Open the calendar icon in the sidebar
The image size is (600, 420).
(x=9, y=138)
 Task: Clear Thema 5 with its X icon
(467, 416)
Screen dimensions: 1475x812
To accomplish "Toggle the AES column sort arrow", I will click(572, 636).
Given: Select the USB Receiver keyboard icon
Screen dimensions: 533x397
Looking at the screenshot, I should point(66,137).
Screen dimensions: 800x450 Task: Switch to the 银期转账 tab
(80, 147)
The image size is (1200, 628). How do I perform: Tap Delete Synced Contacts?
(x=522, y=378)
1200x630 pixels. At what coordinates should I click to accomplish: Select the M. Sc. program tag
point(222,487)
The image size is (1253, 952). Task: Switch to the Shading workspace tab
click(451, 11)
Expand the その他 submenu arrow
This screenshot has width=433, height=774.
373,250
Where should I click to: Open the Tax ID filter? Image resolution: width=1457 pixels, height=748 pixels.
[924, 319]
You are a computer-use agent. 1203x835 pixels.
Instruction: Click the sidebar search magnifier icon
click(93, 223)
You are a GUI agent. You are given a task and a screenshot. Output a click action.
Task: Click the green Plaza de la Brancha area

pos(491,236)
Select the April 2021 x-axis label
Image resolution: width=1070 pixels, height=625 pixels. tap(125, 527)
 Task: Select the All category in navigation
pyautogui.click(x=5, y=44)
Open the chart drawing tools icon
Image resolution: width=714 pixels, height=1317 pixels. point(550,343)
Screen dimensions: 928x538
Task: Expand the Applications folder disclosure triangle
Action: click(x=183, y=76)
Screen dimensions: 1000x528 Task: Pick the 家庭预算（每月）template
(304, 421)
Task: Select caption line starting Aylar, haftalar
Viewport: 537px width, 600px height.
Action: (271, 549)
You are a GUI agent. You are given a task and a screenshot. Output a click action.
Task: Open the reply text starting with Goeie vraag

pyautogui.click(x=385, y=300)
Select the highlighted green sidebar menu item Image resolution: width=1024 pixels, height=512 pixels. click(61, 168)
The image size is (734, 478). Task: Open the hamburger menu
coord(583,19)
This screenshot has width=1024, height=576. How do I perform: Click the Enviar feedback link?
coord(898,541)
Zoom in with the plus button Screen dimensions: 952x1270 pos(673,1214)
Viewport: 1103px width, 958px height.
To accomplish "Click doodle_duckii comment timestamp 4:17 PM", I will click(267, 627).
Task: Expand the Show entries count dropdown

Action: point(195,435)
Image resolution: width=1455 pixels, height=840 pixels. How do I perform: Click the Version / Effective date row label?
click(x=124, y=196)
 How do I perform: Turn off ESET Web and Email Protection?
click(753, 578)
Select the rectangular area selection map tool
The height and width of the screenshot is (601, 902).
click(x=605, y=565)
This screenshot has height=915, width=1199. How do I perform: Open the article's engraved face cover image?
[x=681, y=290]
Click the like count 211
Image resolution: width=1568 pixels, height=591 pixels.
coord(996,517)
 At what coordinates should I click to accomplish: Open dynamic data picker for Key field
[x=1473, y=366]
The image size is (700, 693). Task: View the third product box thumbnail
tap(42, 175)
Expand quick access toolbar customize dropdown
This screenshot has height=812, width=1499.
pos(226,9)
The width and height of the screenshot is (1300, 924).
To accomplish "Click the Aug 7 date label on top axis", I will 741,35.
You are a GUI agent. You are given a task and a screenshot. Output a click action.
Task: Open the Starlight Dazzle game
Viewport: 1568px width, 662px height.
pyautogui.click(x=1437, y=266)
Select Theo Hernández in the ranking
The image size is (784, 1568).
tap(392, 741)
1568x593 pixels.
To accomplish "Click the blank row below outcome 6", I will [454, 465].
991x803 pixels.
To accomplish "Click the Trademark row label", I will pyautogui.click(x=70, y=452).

§ What is needed:
Only a number is wanted here: how many lines above hold the string "arrow"?

§ Completed exercise:
2